[What you have to do] Return all the entries below exactly as they were given.

[Dataset entries]
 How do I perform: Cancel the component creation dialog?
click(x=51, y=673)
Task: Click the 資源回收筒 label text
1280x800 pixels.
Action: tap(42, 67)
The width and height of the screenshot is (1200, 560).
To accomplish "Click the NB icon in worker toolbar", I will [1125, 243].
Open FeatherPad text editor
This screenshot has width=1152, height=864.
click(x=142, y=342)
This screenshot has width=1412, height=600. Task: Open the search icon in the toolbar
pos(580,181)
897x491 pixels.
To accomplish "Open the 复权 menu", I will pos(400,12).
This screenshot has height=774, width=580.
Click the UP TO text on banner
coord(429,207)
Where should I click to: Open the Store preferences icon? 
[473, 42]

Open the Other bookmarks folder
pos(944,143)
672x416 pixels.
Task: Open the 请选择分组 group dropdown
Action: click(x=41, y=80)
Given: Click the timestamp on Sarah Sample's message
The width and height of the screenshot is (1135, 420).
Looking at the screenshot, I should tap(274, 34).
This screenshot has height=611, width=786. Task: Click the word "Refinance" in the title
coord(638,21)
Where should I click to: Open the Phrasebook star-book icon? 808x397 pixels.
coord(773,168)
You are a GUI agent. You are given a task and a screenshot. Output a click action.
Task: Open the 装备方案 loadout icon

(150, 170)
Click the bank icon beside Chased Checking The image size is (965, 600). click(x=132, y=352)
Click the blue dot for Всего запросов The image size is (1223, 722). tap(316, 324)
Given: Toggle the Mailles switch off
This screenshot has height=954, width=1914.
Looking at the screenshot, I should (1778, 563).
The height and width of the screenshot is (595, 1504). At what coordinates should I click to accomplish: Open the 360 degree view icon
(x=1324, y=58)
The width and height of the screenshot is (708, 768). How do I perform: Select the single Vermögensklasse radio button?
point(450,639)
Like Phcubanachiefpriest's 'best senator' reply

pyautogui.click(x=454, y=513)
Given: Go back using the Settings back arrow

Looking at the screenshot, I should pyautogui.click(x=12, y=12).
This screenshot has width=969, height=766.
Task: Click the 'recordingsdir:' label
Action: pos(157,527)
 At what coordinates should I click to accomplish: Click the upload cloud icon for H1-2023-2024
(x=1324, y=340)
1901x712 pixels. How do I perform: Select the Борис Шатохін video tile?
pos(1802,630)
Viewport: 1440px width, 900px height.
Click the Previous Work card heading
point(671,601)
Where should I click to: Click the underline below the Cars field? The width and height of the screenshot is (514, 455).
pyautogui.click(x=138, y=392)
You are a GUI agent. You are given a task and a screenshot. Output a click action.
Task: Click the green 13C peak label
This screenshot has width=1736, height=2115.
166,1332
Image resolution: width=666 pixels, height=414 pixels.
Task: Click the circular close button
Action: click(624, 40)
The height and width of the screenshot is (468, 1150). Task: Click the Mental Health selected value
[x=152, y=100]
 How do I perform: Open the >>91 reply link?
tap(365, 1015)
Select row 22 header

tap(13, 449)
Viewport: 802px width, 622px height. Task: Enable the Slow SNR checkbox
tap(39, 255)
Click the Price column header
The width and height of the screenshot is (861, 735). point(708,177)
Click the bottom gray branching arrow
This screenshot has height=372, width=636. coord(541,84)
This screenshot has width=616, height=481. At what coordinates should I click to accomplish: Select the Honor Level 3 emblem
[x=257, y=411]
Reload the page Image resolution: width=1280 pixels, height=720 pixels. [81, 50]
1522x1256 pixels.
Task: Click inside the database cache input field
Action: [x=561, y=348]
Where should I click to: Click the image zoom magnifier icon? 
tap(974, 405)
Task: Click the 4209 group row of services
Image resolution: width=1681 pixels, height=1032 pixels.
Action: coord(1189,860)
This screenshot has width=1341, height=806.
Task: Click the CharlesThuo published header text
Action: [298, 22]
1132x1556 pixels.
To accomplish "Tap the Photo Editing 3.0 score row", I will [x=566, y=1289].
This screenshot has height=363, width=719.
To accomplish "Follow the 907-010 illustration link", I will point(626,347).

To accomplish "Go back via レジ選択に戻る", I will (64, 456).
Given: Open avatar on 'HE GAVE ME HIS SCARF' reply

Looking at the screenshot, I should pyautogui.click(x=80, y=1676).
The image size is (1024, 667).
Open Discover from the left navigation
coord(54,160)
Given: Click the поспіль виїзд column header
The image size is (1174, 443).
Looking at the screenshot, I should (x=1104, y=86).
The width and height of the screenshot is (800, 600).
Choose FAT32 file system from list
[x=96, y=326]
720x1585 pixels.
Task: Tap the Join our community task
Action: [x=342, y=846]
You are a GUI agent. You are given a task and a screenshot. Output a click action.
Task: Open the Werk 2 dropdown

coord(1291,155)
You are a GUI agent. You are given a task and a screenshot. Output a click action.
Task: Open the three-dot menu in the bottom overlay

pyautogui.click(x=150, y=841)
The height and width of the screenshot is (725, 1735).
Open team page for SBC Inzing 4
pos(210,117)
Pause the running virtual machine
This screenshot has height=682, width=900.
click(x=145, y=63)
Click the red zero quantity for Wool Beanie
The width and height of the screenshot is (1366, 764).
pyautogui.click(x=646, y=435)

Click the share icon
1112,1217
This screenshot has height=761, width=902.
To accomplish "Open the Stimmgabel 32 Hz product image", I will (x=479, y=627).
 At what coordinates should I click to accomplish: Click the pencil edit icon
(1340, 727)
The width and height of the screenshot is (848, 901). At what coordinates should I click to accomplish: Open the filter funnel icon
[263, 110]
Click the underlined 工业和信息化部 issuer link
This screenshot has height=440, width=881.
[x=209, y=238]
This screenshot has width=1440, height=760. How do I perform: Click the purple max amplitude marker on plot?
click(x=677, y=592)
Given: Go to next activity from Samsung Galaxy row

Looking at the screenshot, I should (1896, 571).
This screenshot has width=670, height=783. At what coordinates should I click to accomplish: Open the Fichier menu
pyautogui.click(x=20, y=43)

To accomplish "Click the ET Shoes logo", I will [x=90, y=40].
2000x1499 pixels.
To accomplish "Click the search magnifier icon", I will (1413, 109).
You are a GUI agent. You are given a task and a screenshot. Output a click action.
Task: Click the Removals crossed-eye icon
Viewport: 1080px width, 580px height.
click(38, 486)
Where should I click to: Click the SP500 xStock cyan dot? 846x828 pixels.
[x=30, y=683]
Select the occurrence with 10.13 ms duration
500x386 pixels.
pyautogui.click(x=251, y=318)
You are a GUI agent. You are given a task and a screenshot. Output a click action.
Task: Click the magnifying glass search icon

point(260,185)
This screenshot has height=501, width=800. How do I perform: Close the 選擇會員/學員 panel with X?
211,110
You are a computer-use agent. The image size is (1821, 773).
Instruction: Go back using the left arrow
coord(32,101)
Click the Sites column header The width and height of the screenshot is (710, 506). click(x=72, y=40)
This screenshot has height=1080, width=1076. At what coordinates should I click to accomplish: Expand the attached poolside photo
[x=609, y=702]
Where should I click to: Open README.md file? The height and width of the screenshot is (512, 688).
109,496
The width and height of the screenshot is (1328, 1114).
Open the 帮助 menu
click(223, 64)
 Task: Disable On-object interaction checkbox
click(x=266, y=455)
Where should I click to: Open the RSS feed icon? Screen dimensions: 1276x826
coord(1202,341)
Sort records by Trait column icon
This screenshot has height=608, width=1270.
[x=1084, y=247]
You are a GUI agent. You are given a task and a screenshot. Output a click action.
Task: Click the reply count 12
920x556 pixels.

[The answer]
 How do I perform: Cancel the component creation dialog?
click(x=51, y=673)
Task: Click the 資源回收筒 label text
1280x800 pixels.
Action: tap(42, 67)
The width and height of the screenshot is (1200, 560).
To accomplish "Click the NB icon in worker toolbar", I will [1125, 243].
Open FeatherPad text editor
This screenshot has width=1152, height=864.
click(x=142, y=342)
This screenshot has width=1412, height=600. Task: Open the search icon in the toolbar
pos(580,181)
897x491 pixels.
To accomplish "Open the 复权 menu", I will pos(400,12).
This screenshot has height=774, width=580.
Click the UP TO text on banner
coord(429,207)
Where should I click to: Open the Store preferences icon? 
[473, 42]

Open the Other bookmarks folder
pos(944,143)
672x416 pixels.
Task: Open the 请选择分组 group dropdown
Action: click(x=41, y=80)
Given: Click the timestamp on Sarah Sample's message
The width and height of the screenshot is (1135, 420).
Looking at the screenshot, I should tap(274, 34).
This screenshot has height=611, width=786. Task: Click the word "Refinance" in the title
coord(638,21)
Where should I click to: Open the Phrasebook star-book icon? 808x397 pixels.
coord(773,168)
You are a GUI agent. You are given a task and a screenshot. Output a click action.
Task: Open the 装备方案 loadout icon

(150, 170)
Click the bank icon beside Chased Checking The image size is (965, 600). click(x=132, y=352)
Click the blue dot for Всего запросов The image size is (1223, 722). tap(316, 324)
Given: Toggle the Mailles switch off
This screenshot has height=954, width=1914.
Looking at the screenshot, I should (1778, 563).
The height and width of the screenshot is (595, 1504). At what coordinates should I click to accomplish: Open the 360 degree view icon
(x=1324, y=58)
The width and height of the screenshot is (708, 768). How do I perform: Select the single Vermögensklasse radio button?
point(450,639)
Like Phcubanachiefpriest's 'best senator' reply

pyautogui.click(x=454, y=513)
Given: Go back using the Settings back arrow

Looking at the screenshot, I should pyautogui.click(x=12, y=12).
This screenshot has width=969, height=766.
Task: Click the 'recordingsdir:' label
Action: pos(157,527)
 At what coordinates should I click to accomplish: Click the upload cloud icon for H1-2023-2024
(x=1324, y=340)
1901x712 pixels. How do I perform: Select the Борис Шатохін video tile?
pos(1802,630)
Viewport: 1440px width, 900px height.
Click the Previous Work card heading
point(671,601)
Where should I click to: Click the underline below the Cars field? The width and height of the screenshot is (514, 455).
pyautogui.click(x=138, y=392)
You are a GUI agent. You are given a task and a screenshot. Output a click action.
Task: Click the green 13C peak label
This screenshot has width=1736, height=2115.
166,1332
Image resolution: width=666 pixels, height=414 pixels.
Task: Click the circular close button
Action: click(624, 40)
The height and width of the screenshot is (468, 1150). Task: Click the Mental Health selected value
[x=152, y=100]
 How do I perform: Open the >>91 reply link?
tap(365, 1015)
Select row 22 header

tap(13, 449)
Viewport: 802px width, 622px height. Task: Enable the Slow SNR checkbox
tap(39, 255)
Click the Price column header
The width and height of the screenshot is (861, 735). point(708,177)
Click the bottom gray branching arrow
This screenshot has height=372, width=636. coord(541,84)
This screenshot has width=616, height=481. At what coordinates should I click to accomplish: Select the Honor Level 3 emblem
[x=257, y=411]
Reload the page Image resolution: width=1280 pixels, height=720 pixels. [81, 50]
1522x1256 pixels.
Task: Click inside the database cache input field
Action: [x=561, y=348]
Where should I click to: Click the image zoom magnifier icon? 
tap(974, 405)
Task: Click the 4209 group row of services
Image resolution: width=1681 pixels, height=1032 pixels.
Action: coord(1189,860)
This screenshot has width=1341, height=806.
Task: Click the CharlesThuo published header text
Action: [298, 22]
1132x1556 pixels.
To accomplish "Tap the Photo Editing 3.0 score row", I will [x=566, y=1289].
This screenshot has height=363, width=719.
To accomplish "Follow the 907-010 illustration link", I will point(626,347).

To accomplish "Go back via レジ選択に戻る", I will (64, 456).
Given: Open avatar on 'HE GAVE ME HIS SCARF' reply

Looking at the screenshot, I should pyautogui.click(x=80, y=1676).
The image size is (1024, 667).
Open Discover from the left navigation
coord(54,160)
Given: Click the поспіль виїзд column header
The image size is (1174, 443).
Looking at the screenshot, I should (x=1104, y=86).
The width and height of the screenshot is (800, 600).
Choose FAT32 file system from list
[x=96, y=326]
720x1585 pixels.
Task: Tap the Join our community task
Action: [x=342, y=846]
You are a GUI agent. You are given a task and a screenshot. Output a click action.
Task: Open the Werk 2 dropdown

coord(1291,155)
You are a GUI agent. You are given a task and a screenshot. Output a click action.
Task: Open the three-dot menu in the bottom overlay

pyautogui.click(x=150, y=841)
The height and width of the screenshot is (725, 1735).
Open team page for SBC Inzing 4
pos(210,117)
Pause the running virtual machine
This screenshot has height=682, width=900.
click(x=145, y=63)
Click the red zero quantity for Wool Beanie
The width and height of the screenshot is (1366, 764).
pyautogui.click(x=646, y=435)

Click the share icon
1112,1217
This screenshot has height=761, width=902.
To accomplish "Open the Stimmgabel 32 Hz product image", I will (x=479, y=627).
 At what coordinates should I click to accomplish: Click the pencil edit icon
(1340, 727)
The width and height of the screenshot is (848, 901). At what coordinates should I click to accomplish: Open the filter funnel icon
[263, 110]
Click the underlined 工业和信息化部 issuer link
This screenshot has height=440, width=881.
[x=209, y=238]
This screenshot has width=1440, height=760. How do I perform: Click the purple max amplitude marker on plot?
click(x=677, y=592)
Given: Go to next activity from Samsung Galaxy row

Looking at the screenshot, I should (1896, 571).
This screenshot has width=670, height=783. At what coordinates should I click to accomplish: Open the Fichier menu
pyautogui.click(x=20, y=43)

To accomplish "Click the ET Shoes logo", I will [x=90, y=40].
2000x1499 pixels.
To accomplish "Click the search magnifier icon", I will (1413, 109).
You are a GUI agent. You are given a task and a screenshot. Output a click action.
Task: Click the Removals crossed-eye icon
Viewport: 1080px width, 580px height.
click(38, 486)
Where should I click to: Click the SP500 xStock cyan dot? 846x828 pixels.
[x=30, y=683]
Select the occurrence with 10.13 ms duration
500x386 pixels.
pyautogui.click(x=251, y=318)
You are a GUI agent. You are given a task and a screenshot. Output a click action.
Task: Click the magnifying glass search icon

point(260,185)
This screenshot has height=501, width=800. How do I perform: Close the 選擇會員/學員 panel with X?
211,110
You are a computer-use agent. The image size is (1821, 773).
Instruction: Go back using the left arrow
coord(32,101)
Click the Sites column header The width and height of the screenshot is (710, 506). click(x=72, y=40)
This screenshot has height=1080, width=1076. At what coordinates should I click to accomplish: Expand the attached poolside photo
[x=609, y=702]
Where should I click to: Open README.md file? The height and width of the screenshot is (512, 688).
109,496
The width and height of the screenshot is (1328, 1114).
Open the 帮助 menu
click(223, 64)
 Task: Disable On-object interaction checkbox
click(x=266, y=455)
Where should I click to: Open the RSS feed icon? Screen dimensions: 1276x826
coord(1202,341)
Sort records by Trait column icon
This screenshot has height=608, width=1270.
[x=1084, y=247]
You are a GUI agent. You are given a task and a screenshot. Output a click action.
Task: Click the reply count 12
920x556 pixels.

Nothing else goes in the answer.